* Your objective *
In the records below, the line with "The width and height of the screenshot is (1528, 751)." opens the range and the line with "The width and height of the screenshot is (1165, 1036)." closes it; print that range exactly and nothing else.

Stored items
________

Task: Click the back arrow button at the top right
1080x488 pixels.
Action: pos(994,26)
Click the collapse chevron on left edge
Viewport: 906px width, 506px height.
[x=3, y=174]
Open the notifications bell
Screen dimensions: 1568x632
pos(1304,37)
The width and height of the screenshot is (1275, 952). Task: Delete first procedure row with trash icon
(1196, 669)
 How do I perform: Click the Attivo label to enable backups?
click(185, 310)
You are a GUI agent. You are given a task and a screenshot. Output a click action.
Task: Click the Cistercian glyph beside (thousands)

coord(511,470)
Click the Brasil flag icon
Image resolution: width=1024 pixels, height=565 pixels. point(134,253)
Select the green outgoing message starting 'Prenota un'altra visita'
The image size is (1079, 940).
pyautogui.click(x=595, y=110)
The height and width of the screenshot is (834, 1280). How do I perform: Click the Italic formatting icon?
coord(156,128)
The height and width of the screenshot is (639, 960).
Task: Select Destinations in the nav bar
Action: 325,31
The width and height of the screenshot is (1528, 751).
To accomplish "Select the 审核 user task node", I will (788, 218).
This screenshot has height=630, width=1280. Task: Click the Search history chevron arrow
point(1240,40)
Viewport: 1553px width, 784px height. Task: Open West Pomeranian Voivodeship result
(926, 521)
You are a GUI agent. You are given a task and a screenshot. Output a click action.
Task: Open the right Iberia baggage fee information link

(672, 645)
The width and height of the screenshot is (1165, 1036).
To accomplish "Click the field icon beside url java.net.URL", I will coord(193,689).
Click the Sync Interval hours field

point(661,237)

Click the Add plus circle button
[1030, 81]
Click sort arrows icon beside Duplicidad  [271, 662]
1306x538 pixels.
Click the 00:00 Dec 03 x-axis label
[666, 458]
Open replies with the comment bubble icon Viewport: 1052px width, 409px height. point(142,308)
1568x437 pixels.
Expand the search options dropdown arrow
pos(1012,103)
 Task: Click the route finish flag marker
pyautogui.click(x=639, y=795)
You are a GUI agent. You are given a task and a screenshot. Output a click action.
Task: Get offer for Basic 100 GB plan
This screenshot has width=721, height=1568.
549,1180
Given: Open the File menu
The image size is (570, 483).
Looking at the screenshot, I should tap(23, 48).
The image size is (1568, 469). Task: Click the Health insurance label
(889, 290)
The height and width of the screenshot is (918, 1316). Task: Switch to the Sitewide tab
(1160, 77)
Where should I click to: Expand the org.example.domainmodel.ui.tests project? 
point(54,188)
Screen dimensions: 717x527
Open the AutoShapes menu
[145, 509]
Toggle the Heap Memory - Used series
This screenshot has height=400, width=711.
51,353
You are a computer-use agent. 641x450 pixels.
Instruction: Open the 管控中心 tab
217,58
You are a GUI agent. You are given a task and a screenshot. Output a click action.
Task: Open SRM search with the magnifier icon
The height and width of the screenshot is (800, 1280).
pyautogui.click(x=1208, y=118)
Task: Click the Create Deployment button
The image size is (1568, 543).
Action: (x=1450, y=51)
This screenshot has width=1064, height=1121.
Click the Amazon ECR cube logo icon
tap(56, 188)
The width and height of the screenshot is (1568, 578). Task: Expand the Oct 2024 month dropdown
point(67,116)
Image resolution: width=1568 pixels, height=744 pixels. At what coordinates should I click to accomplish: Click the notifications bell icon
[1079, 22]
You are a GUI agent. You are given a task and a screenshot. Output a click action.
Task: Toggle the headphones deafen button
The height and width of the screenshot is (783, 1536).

________

* Task result *
The width and height of the screenshot is (1528, 751).
To accomplish "Select the 审核 user task node", I will (788, 218).
This screenshot has height=630, width=1280. Task: Click the Search history chevron arrow
point(1240,40)
Viewport: 1553px width, 784px height. Task: Open West Pomeranian Voivodeship result
(926, 521)
You are a GUI agent. You are given a task and a screenshot. Output a click action.
Task: Open the right Iberia baggage fee information link

(672, 645)
The width and height of the screenshot is (1165, 1036).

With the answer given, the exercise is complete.